White: The UFC is not mainstream
The UFC has come a long way in the last 20 years. But it isn’t “mainstream.” At least not in the eyes of president Dana White.
To White, mainstream means you can walk down the street in any city of every country in the world and everyone there will know exactly what your brand is. The UFC has not achieved that yet – and it’s arguable the organization isn’t close.
“It takes a long time,” White said Tuesday during a conference call to promote UFC Fight For The Troops on Wednesday and UFC Fight Night: Belfort vs. Henderson on Saturday. “We’ve only been here for 13 years [as owners] and we really didn’t even start kicking until 2005, 2006.”
White told a story about sitting with his kids in seats on the 50-yard line at Gillette Stadium over the weekend to watch his New England Patriots play the Pittsburgh Steelers. He got to talking to one of the fans sitting right behind him and the fan--a 30-something man right smack in the middle of the UFC’s target demographic--had no idea what the Ultimate Fighting Championship was.

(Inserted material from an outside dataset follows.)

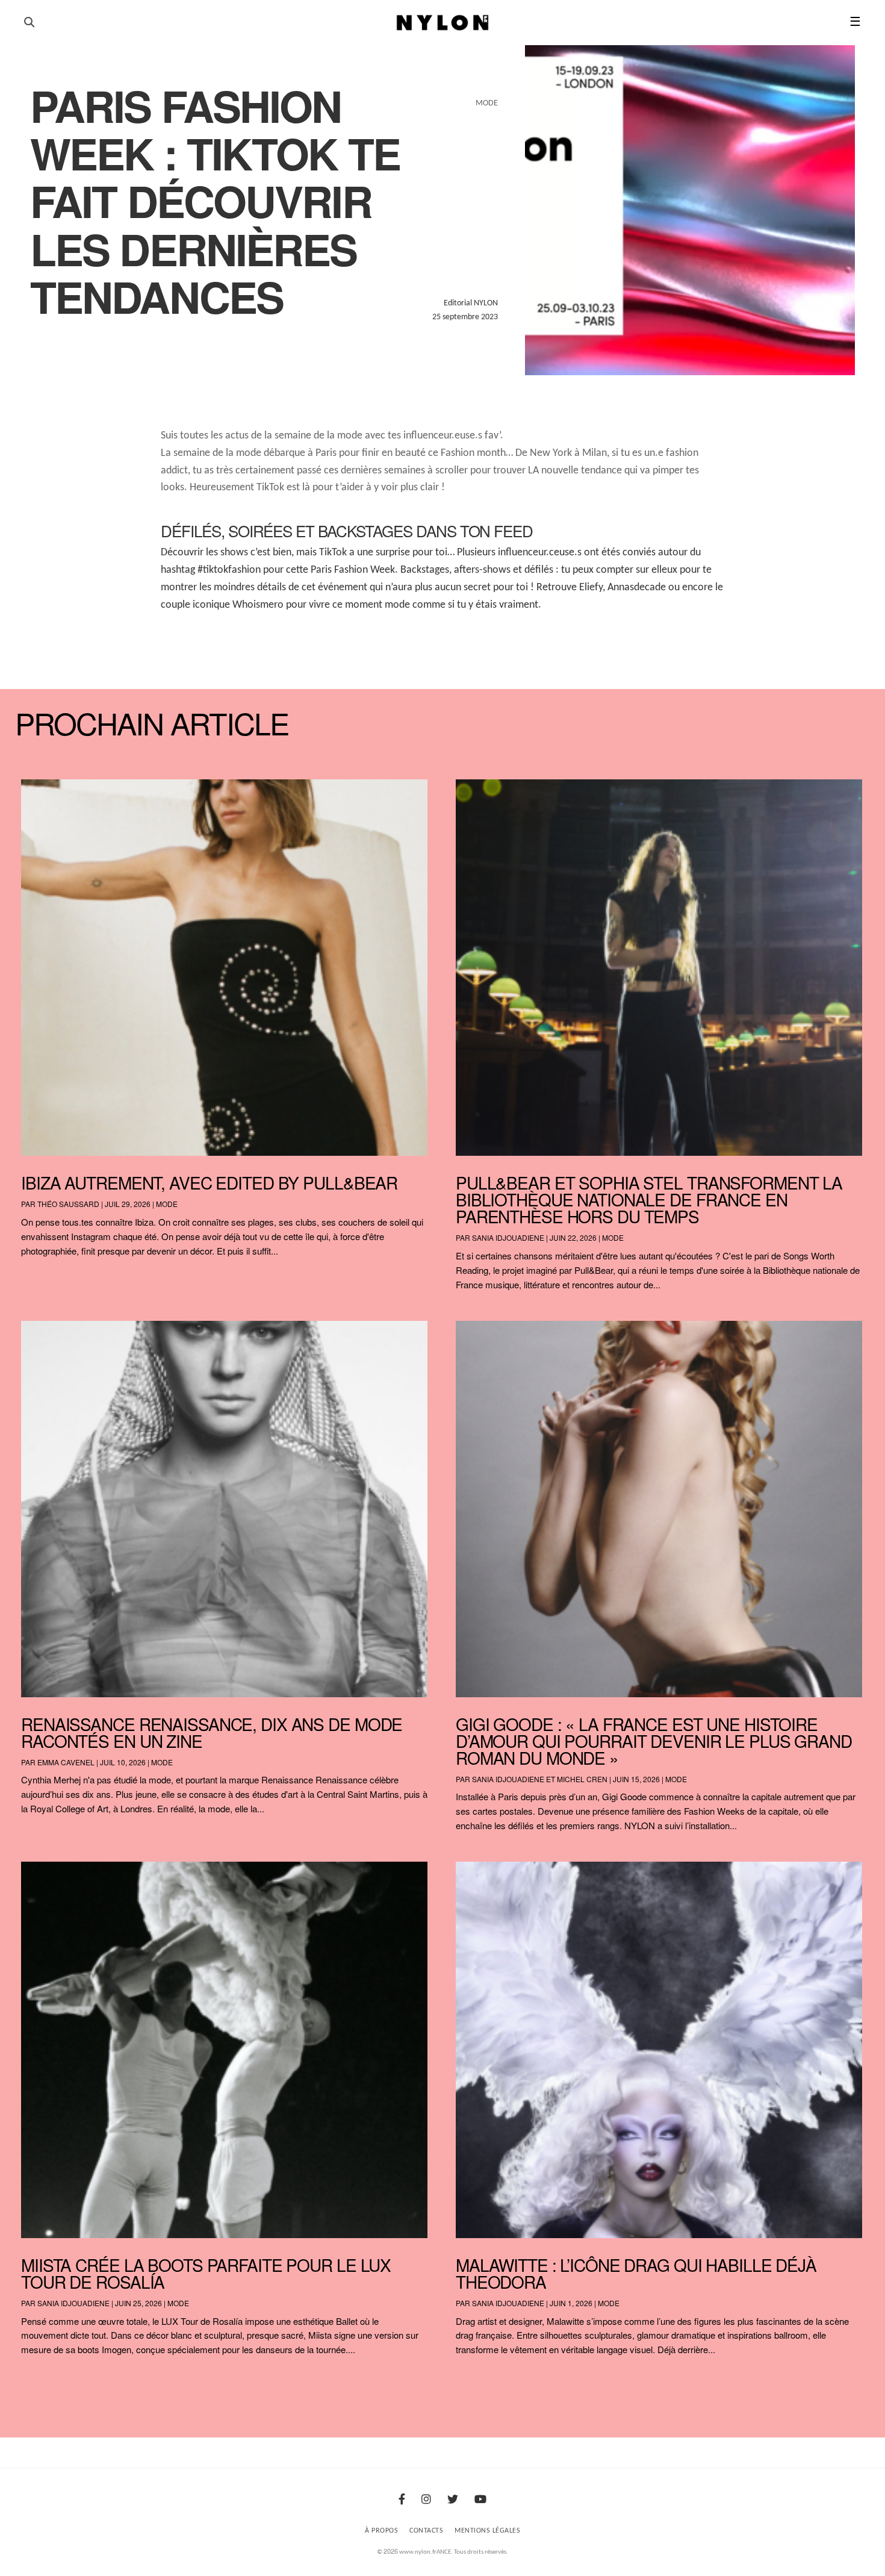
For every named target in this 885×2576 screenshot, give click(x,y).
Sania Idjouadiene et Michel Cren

“He didn’t even know (Patriots defensive end) Chandler Jones’ brother was the champ of the UFC,” White said, referring to light heavyweight titleholder Jon Jones. “He was asking me if it was regional.”
Meanwhile, just three months ago the UFC held a huge card in Boston at TD Garden that launched FOX Sports 1.
“It’s a big world out there, man,” White said.
Results of UFC events are still not put in most major metropolitan newspapers the same way that MLB, NFL, NBA and NHL games are. The UFC isn’t covered on your local nightly news sportscast either.
Those things, White said, are also indicators that the UFC hasn’t risen to that level yet. It also means the organization still has significant growth potential – if people don’t know what it is, how can they determine whether or not they like it?
“For us to claim that we’re mainstream, we’re just not,” White said.